Now, we don’t judge our products each month, but usually one sample rises above the rest and is generally acclaimed the favorite, to the acute embarrassment and disbelief of the “winner.”
“Winner” of this month’s effort was Polly, who achieved a crispness no one else had done. Crispness is not a quality of traditional Kolaches, but by having a thinner dough and clearer glaze, the dough became crunchy.
Leona’s Kolaches were the most accurate and regular in shape – quite beautiful. Sandy made a variety of shapes, including a gorgeous pinwheel, rolled cylinders, and traditional rounds. Monica changed the filling to a cottage cheese mixture, which resulted in a delicious and very different-looking pastry – popular with all of us. Jo forgot to put powdered sugar on hers, but otherwise had an acceptable product. Her filling was made from dried peaches and was darker than the traditional ones.
Laurie, our founder and the only professional in this month’s group, was not satisfied with her dough, so she decided not to proceed to the finish. She used fresh yeast, to which she attributed the dough’s failure to rise to her satisfaction. She recognized that the high sugar and butter content also affected the process. We noted that our doughs did not rise to our expectations either.

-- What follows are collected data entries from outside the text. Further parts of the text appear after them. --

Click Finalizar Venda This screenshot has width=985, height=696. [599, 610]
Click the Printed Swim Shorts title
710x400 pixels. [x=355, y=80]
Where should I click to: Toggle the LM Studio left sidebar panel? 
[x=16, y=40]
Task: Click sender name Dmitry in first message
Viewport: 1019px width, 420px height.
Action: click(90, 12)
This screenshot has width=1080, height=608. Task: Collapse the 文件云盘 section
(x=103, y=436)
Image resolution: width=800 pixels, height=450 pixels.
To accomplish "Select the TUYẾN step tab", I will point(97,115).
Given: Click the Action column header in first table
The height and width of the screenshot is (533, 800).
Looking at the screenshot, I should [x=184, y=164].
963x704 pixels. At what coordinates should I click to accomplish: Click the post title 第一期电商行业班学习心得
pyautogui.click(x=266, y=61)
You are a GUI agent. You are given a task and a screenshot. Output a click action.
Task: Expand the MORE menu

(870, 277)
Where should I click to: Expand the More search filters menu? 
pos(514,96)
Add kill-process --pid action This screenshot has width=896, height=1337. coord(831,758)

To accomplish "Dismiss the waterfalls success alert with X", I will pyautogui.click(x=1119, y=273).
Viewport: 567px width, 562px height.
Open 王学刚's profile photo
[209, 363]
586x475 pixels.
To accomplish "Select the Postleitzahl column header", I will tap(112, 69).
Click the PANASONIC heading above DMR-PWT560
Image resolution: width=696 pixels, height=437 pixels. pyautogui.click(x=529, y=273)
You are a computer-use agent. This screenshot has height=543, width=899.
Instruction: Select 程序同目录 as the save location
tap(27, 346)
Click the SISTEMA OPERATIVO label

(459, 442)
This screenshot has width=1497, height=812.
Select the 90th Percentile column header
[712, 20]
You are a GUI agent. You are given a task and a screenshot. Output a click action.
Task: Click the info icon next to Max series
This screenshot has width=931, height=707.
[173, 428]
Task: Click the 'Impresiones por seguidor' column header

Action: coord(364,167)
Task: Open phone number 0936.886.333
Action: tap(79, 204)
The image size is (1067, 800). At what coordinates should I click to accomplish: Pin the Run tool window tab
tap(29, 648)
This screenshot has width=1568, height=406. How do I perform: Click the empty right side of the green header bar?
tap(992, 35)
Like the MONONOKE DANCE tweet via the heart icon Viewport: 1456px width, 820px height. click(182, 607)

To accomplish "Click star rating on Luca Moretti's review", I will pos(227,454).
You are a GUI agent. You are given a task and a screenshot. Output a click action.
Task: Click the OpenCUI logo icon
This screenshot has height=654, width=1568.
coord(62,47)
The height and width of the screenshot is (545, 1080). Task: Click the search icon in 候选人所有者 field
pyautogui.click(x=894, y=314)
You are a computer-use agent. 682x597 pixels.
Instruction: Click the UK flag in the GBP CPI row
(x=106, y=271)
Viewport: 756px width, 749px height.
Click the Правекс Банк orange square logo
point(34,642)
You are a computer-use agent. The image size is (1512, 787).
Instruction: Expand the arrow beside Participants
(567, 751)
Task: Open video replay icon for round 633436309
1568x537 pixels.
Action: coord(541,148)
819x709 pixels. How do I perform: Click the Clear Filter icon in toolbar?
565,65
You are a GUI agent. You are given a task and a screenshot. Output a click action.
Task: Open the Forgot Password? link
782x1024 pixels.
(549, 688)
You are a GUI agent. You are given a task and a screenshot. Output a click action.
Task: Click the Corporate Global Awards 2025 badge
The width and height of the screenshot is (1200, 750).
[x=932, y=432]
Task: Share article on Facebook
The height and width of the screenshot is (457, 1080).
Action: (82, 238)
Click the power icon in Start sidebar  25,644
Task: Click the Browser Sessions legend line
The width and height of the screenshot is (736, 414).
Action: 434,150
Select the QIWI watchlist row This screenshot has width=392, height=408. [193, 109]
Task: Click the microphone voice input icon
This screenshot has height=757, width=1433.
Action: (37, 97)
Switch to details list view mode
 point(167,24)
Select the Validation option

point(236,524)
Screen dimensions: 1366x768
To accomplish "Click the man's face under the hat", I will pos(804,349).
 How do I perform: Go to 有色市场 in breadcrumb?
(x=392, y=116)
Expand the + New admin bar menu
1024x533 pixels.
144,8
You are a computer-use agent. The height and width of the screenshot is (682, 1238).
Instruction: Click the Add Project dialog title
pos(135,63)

After eating all the samples and drinking decaf coffee that we agreed is the most delicious we have tasted, we decided that for March 7 we would make pate a choux, with either savory or sweet fillings. Monica volunteered to select a recipe.
Monica says, “The Baker’s Dozen book does not have a recipe for pate a choux. There are plenty of them on the Web. Maybe Sandy can look up the Fannie Farmer version. I have copied the Alton Brown version and will attach it…. There are lots of websites with wonderful pictures and directions available for those of us who have never made this before.”
Here’s the Alton Brown version:
Pâte à Chou
* 1 1/4 cups water
* 1 1/2 sticks (3/4 cup) unsalted butter, cut into pieces
* 1/2 teaspoon salt
* 1 1/2 cups unbleached flour
* 4 to 6 large eggs
In a heavy saucepan bring water to a boil with butter and salt over high heat. Reduce heat to moderate. Add flour all at once and beat with a wooden spoon until mixture pulls away from sides of pan, forming a dough
Transfer dough to bowl of a standing electric mixer and beat in 4 eggs, 1 at a time, on high speed, beating well after each addition. Batter should be stiff enough to just hold soft peaks and fall softly from a spoon. If batter is too stiff, in a small bowl beat remaining 2 eggs lightly, 1 at a time, and add to batter, a little at a time, beating on high speed, until batter is desired consistency.